Das Hamburger Nachrichten-Magazin in der Krise

Zum Spieglein geschrumpft und erblindet

Sonntag, 25. August 2013

Medien

(uh) Ob Parteien, Unternehmen oder Verbände – sobald sich Verfall nicht mehr verdrängen lässt, wächst das Bedürfnis, ihn zu stoppen. Dann häufen sich Eingriffe in Personalstruktur und Organisation. Sie rücken umso massiver in den Vordergrund, je stärker der Niedergang voranschreitet. Sie dienen dann auch dazu, Differenzen in Inhaltsfragen zu überlagern, die schwer zu lösen sind. Das gilt selbst für Redaktionen wie die des Magazins „Der Spiegel“.
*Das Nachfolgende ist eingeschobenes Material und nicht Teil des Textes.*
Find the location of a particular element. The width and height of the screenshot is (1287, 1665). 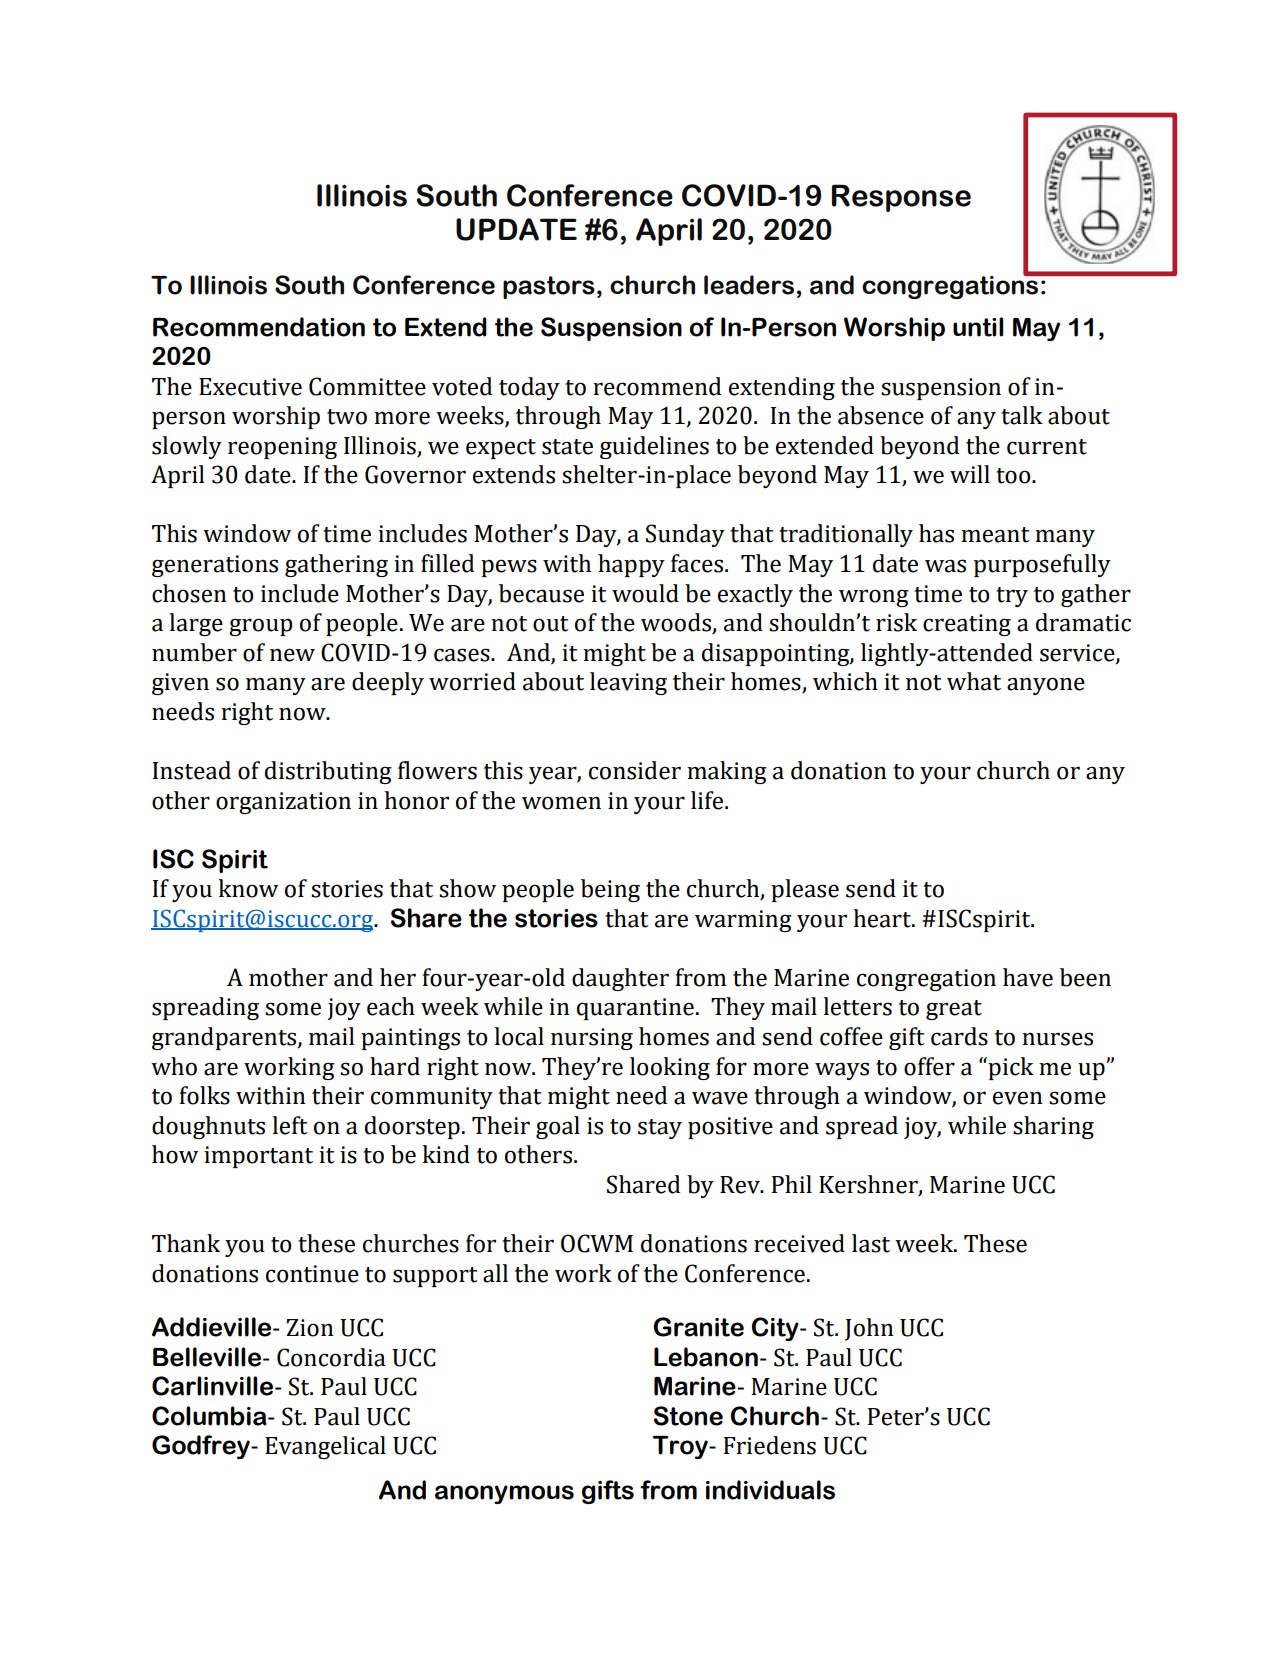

Zum Nutzwert-Organ abgeschliffen

Dessen Niedergang zeigt sich an seinen Chefredakteuren. Aust musste gehen, weil Privates und Berufliches ineinander zu fließen schien. Die Nachfolger von Blumencron und Mascolo stritten und bekämpften sich. Öffentlich traten sie kaum in Erscheinung. Sie versuchten erst gar nicht, sich zu einer Instanz zu entwickeln. Würde der Spiegel Auflage machen, wären solche Defizite kaum von Belang. Niemand kommt auf die Idee, in einem blühenden, gewinnträchtigen Unternehmen, dessen Arbeit in aller Munde ist, das Ruder herumzureißen.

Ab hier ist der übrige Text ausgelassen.